Records contained in a dataset

>>>>

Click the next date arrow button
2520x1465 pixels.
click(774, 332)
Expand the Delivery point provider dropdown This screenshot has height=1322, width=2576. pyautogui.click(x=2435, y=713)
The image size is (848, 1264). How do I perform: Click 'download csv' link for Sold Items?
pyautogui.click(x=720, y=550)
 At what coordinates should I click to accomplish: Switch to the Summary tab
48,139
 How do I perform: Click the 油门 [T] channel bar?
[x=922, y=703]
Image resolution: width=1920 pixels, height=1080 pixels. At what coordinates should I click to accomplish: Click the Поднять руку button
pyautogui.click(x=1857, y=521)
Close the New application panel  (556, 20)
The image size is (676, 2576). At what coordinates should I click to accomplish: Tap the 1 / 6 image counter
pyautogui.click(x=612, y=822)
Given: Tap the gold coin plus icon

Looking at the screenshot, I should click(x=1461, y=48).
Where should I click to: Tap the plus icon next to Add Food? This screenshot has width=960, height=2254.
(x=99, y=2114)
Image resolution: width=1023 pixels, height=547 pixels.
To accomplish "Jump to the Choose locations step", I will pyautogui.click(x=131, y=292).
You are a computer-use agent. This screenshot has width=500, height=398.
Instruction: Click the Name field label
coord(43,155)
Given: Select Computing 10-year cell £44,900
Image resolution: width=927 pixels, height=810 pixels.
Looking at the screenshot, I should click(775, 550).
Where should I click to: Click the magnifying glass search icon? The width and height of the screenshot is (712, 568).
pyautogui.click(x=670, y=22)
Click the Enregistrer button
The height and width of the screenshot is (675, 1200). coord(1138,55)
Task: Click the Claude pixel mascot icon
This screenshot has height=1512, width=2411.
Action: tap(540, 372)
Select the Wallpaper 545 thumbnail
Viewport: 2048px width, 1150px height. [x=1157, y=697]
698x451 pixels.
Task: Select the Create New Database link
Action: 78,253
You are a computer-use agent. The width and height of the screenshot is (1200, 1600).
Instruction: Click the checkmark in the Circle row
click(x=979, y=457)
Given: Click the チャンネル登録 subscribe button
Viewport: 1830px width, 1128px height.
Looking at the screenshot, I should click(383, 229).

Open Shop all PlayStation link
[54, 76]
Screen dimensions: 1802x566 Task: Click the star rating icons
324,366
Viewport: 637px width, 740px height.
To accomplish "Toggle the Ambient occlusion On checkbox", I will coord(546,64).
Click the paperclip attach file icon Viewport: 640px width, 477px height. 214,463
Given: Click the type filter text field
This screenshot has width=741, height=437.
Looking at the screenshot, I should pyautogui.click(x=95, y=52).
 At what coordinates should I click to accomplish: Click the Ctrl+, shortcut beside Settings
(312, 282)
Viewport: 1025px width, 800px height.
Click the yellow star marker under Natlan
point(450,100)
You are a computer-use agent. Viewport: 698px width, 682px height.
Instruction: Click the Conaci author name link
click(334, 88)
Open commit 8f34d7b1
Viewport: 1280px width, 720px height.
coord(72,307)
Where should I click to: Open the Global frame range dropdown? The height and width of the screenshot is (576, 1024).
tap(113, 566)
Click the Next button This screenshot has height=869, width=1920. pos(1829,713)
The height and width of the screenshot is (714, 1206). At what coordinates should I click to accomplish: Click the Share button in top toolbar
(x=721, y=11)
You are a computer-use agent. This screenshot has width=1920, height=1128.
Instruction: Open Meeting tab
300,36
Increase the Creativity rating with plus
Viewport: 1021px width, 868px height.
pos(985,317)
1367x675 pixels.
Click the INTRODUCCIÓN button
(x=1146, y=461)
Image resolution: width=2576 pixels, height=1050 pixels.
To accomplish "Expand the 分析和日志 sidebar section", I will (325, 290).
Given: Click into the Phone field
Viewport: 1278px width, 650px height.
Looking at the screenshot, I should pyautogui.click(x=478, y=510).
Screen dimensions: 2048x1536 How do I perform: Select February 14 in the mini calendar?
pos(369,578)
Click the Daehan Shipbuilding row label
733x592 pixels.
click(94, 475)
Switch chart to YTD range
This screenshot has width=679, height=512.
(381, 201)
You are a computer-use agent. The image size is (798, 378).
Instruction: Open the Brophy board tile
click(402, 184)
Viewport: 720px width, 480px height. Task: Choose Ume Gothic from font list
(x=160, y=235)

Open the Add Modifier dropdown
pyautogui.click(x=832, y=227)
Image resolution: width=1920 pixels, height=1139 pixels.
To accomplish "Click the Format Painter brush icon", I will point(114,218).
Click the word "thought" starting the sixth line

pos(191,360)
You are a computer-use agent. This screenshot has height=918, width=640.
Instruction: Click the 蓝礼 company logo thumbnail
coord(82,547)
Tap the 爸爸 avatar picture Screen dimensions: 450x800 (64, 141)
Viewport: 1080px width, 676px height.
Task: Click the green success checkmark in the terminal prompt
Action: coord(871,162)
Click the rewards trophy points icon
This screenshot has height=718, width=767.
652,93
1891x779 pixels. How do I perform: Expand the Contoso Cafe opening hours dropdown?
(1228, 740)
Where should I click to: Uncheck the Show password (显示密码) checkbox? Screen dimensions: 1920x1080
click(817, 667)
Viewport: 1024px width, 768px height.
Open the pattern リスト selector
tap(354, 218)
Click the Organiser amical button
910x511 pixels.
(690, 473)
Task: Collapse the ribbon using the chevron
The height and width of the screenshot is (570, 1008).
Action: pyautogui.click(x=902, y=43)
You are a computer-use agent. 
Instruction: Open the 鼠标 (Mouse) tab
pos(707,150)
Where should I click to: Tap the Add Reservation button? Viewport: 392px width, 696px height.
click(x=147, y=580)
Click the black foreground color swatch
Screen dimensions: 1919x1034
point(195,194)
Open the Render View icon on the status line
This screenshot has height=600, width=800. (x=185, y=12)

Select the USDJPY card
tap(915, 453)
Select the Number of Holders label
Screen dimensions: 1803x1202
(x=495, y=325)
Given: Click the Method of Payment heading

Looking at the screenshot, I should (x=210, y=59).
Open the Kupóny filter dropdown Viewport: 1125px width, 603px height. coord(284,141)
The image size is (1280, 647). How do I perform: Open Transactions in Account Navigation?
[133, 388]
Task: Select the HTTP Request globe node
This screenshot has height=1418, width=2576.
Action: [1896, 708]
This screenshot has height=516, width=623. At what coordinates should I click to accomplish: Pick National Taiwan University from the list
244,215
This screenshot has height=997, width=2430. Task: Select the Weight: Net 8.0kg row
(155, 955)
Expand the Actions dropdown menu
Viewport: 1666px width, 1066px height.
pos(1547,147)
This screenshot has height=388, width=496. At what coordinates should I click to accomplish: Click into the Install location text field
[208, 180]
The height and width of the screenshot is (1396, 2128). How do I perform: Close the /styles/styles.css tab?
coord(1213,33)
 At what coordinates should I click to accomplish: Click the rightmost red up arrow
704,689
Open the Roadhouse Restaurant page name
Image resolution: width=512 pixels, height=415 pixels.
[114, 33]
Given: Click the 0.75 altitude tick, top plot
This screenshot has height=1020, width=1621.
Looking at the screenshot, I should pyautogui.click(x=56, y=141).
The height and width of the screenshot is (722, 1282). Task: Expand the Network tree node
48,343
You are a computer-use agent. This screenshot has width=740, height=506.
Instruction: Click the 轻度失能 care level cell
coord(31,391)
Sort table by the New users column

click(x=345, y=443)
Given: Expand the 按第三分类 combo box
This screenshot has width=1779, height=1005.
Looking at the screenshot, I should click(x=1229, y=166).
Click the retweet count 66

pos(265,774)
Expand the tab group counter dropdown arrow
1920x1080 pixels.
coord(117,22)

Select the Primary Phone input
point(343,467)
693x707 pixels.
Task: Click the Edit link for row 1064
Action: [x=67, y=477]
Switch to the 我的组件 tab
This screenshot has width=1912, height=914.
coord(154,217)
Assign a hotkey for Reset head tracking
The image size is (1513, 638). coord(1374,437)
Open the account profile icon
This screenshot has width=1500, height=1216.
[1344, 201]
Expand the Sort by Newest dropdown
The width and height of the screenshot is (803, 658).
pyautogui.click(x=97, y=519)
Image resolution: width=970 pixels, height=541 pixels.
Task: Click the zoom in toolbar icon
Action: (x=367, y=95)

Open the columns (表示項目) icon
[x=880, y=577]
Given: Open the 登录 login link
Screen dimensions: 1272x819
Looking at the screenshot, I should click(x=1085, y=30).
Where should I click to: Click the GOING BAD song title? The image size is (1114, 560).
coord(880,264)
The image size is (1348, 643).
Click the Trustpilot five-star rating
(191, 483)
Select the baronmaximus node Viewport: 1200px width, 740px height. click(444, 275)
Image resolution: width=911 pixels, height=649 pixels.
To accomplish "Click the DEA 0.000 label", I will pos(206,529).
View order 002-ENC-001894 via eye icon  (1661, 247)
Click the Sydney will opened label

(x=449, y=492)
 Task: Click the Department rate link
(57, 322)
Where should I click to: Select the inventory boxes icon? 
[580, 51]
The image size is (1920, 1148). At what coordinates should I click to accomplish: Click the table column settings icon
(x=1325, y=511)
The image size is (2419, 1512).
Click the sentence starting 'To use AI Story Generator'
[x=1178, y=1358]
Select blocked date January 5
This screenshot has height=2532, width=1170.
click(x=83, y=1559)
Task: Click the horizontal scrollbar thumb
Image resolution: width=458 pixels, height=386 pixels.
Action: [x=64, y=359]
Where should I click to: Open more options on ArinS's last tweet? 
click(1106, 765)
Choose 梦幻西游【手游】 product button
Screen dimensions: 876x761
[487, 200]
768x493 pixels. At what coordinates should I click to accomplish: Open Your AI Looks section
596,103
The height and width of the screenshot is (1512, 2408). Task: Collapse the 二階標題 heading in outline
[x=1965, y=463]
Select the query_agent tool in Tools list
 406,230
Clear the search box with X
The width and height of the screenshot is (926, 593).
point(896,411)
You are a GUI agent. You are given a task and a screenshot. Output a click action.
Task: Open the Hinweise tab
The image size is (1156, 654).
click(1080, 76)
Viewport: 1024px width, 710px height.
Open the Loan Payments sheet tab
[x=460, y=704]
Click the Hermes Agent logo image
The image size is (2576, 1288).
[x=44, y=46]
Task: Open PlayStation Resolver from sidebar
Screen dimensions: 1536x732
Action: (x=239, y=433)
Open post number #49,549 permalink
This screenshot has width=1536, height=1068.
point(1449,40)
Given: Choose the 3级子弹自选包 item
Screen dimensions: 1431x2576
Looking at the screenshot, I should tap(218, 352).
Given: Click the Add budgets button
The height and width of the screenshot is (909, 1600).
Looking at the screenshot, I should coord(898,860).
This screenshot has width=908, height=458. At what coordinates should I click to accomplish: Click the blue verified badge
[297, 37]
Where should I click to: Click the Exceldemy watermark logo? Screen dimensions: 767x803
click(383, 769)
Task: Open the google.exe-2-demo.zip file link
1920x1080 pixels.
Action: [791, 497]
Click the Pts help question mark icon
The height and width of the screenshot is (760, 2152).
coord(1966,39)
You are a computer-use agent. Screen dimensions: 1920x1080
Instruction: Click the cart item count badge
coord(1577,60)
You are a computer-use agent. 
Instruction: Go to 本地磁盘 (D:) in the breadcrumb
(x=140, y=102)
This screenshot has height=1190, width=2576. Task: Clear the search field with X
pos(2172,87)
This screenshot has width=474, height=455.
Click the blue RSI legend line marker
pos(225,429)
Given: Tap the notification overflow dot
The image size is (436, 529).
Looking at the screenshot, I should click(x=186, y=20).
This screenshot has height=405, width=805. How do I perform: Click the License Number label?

<<<<

TO DO = Copy word for word the lines of the data above, from the line containing "Where should I click to: Open the" up to and including the line containing "coord(82,547)".

RESPONSE BELOW =
Where should I click to: Open the Global frame range dropdown? The height and width of the screenshot is (576, 1024).
tap(113, 566)
Click the Next button This screenshot has height=869, width=1920. pos(1829,713)
The height and width of the screenshot is (714, 1206). At what coordinates should I click to accomplish: Click the Share button in top toolbar
(x=721, y=11)
You are a computer-use agent. This screenshot has width=1920, height=1128.
Instruction: Open Meeting tab
300,36
Increase the Creativity rating with plus
Viewport: 1021px width, 868px height.
pos(985,317)
1367x675 pixels.
Click the INTRODUCCIÓN button
(x=1146, y=461)
Image resolution: width=2576 pixels, height=1050 pixels.
To accomplish "Expand the 分析和日志 sidebar section", I will (325, 290).
Given: Click into the Phone field
Viewport: 1278px width, 650px height.
Looking at the screenshot, I should pyautogui.click(x=478, y=510).
Screen dimensions: 2048x1536 How do I perform: Select February 14 in the mini calendar?
pos(369,578)
Click the Daehan Shipbuilding row label
733x592 pixels.
click(94, 475)
Switch chart to YTD range
This screenshot has width=679, height=512.
(381, 201)
You are a computer-use agent. The image size is (798, 378).
Instruction: Open the Brophy board tile
click(402, 184)
Viewport: 720px width, 480px height. Task: Choose Ume Gothic from font list
(x=160, y=235)

Open the Add Modifier dropdown
pyautogui.click(x=832, y=227)
Image resolution: width=1920 pixels, height=1139 pixels.
To accomplish "Click the Format Painter brush icon", I will point(114,218).
Click the word "thought" starting the sixth line

pos(191,360)
You are a computer-use agent. This screenshot has height=918, width=640.
Instruction: Click the 蓝礼 company logo thumbnail
coord(82,547)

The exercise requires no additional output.